“I don’t, I . . . It’s, um . . .” She trailed off. Was she so drunk she didn’t even recall how to find her own house?
“I know where to take her,” Ruby said. She was acting so protective of the girl, like we had to tiptoe around her now, though just before this Ruby had been all about taking care of me.
We’d been driving for a short while when Ruby stopped the car, not near any house that I could see but on a darkened stretch of road running alongside a thick embankment of tangled trees. I knew where we were, but I wasn’t about to acknowledge it out loud.
London seemed to live not too far from the place where she died. It was the reservoir that would be found if you pushed through that thicket of trees and went running. Did she have an inkling of this? Did she remember?
Ruby had turned in her seat to face London. “Here good?” she asked.
London opened her mouth and then closed it. Maybe she did have an inkling. Maybe she remembered it all and didn’t know if I did.
“I said do you want to get out here?” Ruby repeated.
“Yeah, okay,” London said. She drew a curtain over her face that showed me nothing. “I can walk from here.”
Something unspoken was hovering between them, but before I could ask what was going on, London shuffled out of the backseat and the door behind me was swinging open and then smacking shut. London stood for a moment on the asphalt, wavering there like she wasn’t sure which way was home. One of her feet was bare, as if by crawling out so quickly she’d lost a sandal and didn’t feel like going back in to scoop it out.
I turned to my sister. “We shouldn’t drive her all the way home?”
“Nah,” she said. “She wants to walk. It’s not far.”
London nodded and echoed that. “It’s not far. It’s just over there.” She pointed into the black night and maybe there was a driveway; I couldn’t see beyond where she was standing. Maybe she liked being dropped off in the middle of the road so she wouldn’t disturb her parents.
“But your shoe,” I called to her.
She shrugged. Then she started walking.
I was mystified by her. Part of me was waiting for her to dissipate into a puff of smoke and leave behind a sandal and a striped shirt and whatever coins and junk she had in her pockets and then for my sister to run over her remains in the road.
But Ruby only waved and drove off.
“You wouldn’t let me walk home with one shoe,” I said.
“You’re you,” she said. “She’s not.”
I twisted around in my seat to look after her, but the dark had swallowed her up entirely.
“Forget the lo mein,” Ruby said, as if I’d just brought it up. “I have to tell you two things before we get to the house.” She was headed away from town now, away from the Millstream Apartments where she used to live, and away from the Wok ’n’ Roll where she’d wanted to pick up dinner.
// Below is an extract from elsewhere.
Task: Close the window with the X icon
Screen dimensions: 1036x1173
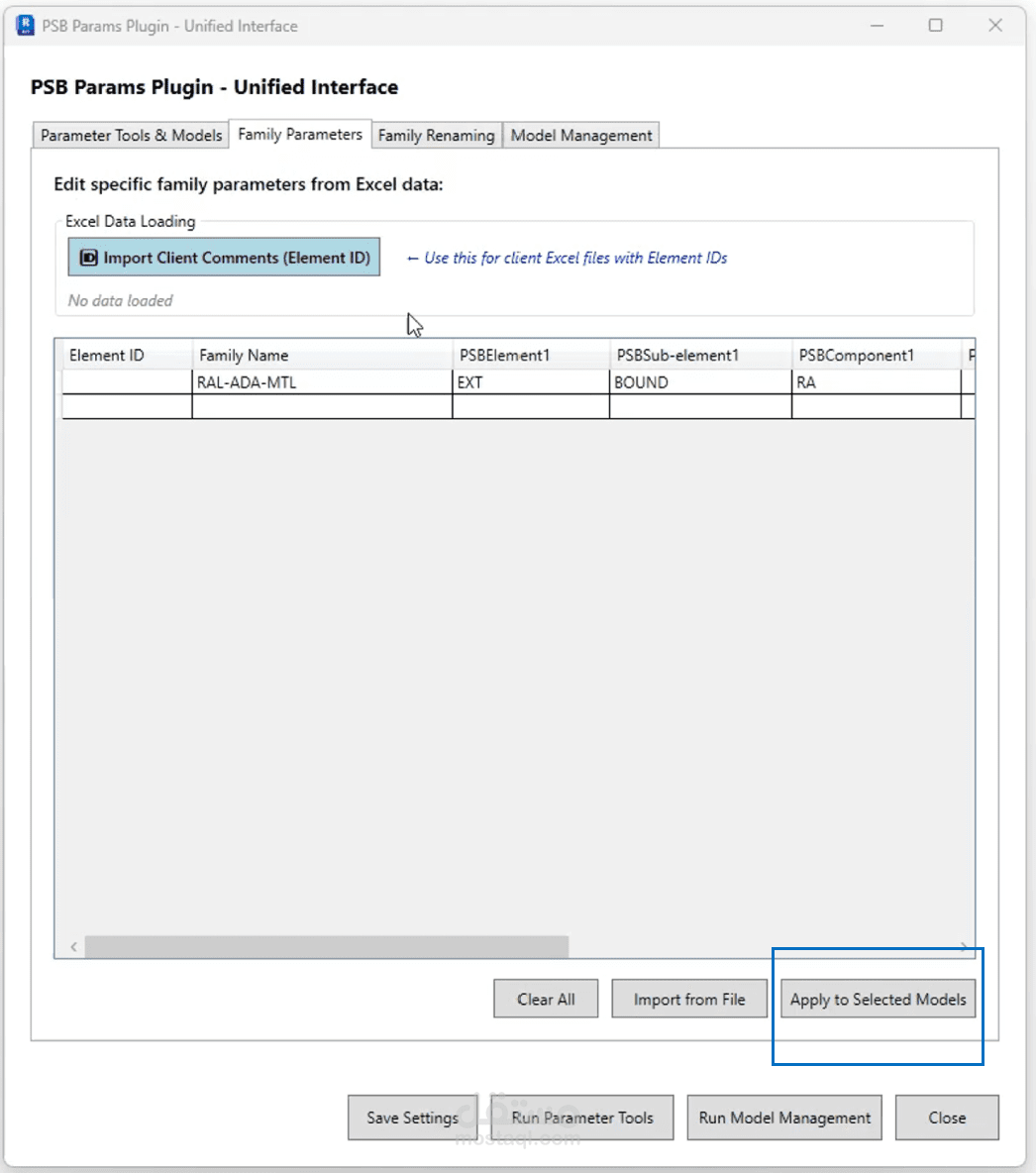Action: click(994, 26)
She was heading a way we didn’t usually go.
“One,” she said, “Jonah is perfectly harmless, even if he gets noisy with the buzz saw, and I’m warning you now, in case it ever wakes you.”
“The buzz saw?”
She nodded.
“About Jonah . . . he’s your new boyfriend?”
“That’s what he calls himself.”
“So you’re like . . . living with him?” Maybe other people moved in with boyfriends or girlfriends, but in all the years I’d known Ruby, which happened to be my whole entire life, she’d never lived in the same physical location with one. That would make a guy think he had a claim on her. It would be harder to string someone along, push him away, pull him back, push him away, if you toasted your toast in the same kitchen.
“Sure, I live with him,” she said. “Technically it’s his house.”
I let this sink in.
“Is that all you wanted to tell me?” I asked.
She was tapping her fingers on the steering wheel now. Her nails were perfect gleaming ovals, not needing a drop of polish to shine brighter than the moonlight.